**What is needed:**
Copy all lines below containing "plus".

**Source information:**
--------------------------------------------------

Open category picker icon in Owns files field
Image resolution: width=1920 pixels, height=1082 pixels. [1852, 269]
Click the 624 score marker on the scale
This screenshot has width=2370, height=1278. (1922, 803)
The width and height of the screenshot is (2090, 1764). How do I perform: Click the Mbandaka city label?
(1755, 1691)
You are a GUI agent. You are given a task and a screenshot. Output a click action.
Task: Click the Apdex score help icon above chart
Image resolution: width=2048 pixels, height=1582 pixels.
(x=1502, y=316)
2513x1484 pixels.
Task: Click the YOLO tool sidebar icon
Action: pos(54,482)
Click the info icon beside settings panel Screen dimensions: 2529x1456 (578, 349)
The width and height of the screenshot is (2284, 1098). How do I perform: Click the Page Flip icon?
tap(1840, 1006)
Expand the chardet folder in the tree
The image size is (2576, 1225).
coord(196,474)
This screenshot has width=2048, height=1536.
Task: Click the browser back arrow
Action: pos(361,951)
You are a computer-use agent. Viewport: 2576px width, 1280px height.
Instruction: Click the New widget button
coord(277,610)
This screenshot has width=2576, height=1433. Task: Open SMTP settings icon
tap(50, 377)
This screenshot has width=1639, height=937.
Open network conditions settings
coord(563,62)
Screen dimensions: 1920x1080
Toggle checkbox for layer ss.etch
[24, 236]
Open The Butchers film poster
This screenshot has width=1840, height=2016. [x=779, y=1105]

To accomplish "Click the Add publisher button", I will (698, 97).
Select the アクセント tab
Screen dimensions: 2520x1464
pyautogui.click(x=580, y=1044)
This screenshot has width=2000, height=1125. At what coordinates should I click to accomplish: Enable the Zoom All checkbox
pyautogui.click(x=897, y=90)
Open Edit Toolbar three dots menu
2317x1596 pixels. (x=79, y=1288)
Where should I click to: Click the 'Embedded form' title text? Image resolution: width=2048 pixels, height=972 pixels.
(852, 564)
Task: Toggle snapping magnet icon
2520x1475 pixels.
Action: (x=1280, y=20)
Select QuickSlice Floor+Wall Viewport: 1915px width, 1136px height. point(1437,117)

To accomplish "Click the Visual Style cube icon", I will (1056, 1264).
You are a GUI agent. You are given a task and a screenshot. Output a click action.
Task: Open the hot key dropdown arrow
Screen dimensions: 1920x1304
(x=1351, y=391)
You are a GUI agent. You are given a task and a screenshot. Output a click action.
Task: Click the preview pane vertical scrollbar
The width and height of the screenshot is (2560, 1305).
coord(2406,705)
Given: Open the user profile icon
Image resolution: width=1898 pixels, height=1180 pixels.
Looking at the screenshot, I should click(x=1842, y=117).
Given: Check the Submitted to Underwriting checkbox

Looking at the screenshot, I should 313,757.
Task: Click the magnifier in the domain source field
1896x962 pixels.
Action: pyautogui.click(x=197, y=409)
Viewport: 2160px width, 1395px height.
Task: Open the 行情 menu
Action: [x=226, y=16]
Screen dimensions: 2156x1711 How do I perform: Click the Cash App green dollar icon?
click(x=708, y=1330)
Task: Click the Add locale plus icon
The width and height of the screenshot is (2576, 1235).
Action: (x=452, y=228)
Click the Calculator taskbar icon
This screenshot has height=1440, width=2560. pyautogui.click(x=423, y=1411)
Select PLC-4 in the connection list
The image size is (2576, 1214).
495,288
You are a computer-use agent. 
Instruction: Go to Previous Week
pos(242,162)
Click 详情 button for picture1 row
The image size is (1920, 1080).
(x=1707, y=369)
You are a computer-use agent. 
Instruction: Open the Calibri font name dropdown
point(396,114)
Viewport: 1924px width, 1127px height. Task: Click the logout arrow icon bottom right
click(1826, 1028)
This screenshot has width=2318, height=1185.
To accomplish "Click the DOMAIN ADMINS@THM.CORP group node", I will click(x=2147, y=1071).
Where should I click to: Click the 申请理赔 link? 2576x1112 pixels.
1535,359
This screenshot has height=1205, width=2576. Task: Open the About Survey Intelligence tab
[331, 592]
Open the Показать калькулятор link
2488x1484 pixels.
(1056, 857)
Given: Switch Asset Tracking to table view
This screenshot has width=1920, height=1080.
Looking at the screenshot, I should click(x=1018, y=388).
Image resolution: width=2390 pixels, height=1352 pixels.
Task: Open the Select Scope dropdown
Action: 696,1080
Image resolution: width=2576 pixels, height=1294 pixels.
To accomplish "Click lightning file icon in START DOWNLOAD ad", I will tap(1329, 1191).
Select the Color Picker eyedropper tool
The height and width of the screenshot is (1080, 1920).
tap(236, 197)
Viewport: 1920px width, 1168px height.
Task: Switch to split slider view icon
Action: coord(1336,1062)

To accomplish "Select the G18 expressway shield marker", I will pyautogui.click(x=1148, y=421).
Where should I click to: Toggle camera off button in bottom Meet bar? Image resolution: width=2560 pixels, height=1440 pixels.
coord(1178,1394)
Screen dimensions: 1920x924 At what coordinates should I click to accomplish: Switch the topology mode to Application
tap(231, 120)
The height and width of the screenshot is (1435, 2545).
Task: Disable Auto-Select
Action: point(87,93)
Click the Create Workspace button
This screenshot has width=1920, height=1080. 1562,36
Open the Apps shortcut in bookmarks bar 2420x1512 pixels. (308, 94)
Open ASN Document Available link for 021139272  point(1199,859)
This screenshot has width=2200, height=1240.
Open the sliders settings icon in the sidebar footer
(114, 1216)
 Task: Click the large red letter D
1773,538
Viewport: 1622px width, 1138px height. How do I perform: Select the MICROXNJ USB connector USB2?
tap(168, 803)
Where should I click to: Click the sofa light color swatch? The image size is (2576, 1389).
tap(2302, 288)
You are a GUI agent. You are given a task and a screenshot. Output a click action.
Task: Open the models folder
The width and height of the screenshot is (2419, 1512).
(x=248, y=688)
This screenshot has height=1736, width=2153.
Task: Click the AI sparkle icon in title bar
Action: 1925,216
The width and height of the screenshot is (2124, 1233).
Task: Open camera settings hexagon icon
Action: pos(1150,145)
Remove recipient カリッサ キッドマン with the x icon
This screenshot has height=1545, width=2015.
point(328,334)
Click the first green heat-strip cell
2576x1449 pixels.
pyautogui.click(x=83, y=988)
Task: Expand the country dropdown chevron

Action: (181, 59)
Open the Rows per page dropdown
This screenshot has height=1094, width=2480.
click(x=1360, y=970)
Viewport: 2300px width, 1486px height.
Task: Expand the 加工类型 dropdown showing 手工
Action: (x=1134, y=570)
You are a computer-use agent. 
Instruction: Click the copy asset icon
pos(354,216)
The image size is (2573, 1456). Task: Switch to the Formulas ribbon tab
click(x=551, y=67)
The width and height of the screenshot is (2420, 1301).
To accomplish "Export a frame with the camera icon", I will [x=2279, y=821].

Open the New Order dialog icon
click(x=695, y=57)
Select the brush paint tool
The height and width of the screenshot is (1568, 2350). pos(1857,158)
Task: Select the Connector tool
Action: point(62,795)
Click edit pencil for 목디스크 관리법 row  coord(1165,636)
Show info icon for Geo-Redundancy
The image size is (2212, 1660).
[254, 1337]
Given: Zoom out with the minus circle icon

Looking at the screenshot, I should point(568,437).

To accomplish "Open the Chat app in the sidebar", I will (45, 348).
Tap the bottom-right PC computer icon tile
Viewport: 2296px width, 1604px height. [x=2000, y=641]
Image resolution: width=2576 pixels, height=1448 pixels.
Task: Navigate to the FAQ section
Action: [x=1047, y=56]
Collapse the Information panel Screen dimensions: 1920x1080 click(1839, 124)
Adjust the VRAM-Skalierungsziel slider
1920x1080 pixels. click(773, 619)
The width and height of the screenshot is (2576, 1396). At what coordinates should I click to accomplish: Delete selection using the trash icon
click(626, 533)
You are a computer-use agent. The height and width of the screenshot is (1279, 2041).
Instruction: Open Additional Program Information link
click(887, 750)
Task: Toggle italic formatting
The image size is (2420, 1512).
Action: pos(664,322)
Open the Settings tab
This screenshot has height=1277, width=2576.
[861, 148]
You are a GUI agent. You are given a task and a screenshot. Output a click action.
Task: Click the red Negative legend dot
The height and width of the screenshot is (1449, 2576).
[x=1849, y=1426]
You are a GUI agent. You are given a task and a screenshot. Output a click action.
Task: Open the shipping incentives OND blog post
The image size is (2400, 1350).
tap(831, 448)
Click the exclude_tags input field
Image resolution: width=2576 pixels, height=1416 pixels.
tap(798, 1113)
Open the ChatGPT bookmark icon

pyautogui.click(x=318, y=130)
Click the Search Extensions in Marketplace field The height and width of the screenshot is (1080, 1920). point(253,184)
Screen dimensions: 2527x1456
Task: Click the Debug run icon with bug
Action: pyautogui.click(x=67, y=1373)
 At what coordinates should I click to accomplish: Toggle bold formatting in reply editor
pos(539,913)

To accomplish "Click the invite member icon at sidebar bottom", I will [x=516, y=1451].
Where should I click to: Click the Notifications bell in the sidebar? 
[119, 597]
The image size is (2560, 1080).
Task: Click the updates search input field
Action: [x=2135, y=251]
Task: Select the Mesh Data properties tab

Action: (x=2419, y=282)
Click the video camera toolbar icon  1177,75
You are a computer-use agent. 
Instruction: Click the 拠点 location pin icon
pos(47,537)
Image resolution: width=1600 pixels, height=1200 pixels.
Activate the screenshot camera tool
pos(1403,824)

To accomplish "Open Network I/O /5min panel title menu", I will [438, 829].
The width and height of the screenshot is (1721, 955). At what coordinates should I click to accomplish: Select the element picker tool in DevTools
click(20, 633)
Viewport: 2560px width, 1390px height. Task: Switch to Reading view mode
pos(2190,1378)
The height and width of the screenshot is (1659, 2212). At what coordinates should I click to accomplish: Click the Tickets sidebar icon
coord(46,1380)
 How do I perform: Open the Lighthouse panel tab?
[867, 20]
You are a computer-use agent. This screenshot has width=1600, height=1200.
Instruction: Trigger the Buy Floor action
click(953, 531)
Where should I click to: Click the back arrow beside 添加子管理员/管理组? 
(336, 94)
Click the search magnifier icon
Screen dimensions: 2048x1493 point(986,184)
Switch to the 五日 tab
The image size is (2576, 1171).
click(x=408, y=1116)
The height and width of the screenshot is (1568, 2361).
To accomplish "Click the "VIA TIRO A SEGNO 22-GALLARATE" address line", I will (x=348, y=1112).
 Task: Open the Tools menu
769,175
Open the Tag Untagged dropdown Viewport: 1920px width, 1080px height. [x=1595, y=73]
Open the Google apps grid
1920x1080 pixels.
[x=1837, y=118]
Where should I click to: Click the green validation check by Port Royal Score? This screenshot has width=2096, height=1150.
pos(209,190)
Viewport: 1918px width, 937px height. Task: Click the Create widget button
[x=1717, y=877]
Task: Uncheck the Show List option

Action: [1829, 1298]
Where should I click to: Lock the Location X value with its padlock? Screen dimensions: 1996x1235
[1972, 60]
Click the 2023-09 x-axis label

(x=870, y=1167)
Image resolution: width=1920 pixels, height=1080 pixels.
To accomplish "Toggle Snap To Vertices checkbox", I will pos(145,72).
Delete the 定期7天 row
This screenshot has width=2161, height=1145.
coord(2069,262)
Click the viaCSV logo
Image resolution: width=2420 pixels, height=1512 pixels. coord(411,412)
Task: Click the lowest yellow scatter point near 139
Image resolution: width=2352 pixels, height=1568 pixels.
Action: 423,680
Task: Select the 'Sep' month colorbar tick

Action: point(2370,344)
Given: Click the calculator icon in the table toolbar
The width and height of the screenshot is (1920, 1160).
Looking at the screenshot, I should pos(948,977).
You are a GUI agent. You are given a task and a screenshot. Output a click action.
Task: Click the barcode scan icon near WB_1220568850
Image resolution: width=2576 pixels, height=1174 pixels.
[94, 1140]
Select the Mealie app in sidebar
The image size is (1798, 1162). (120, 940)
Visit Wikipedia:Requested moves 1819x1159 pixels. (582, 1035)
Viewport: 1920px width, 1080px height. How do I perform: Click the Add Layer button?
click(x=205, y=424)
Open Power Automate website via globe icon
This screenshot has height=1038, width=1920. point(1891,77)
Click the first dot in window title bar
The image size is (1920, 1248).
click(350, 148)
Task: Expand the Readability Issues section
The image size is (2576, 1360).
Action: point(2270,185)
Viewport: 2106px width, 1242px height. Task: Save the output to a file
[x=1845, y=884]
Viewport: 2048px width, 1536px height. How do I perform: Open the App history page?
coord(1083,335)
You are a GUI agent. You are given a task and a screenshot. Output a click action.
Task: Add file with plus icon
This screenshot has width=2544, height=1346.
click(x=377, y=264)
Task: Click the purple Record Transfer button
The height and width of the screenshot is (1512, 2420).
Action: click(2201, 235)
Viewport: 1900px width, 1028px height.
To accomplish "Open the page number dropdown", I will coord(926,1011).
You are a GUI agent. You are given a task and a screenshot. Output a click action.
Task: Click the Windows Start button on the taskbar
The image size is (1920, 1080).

--------------------------------------------------

**Answer to this problem:**
Task: Click the Add locale plus icon
Task: Add file with plus icon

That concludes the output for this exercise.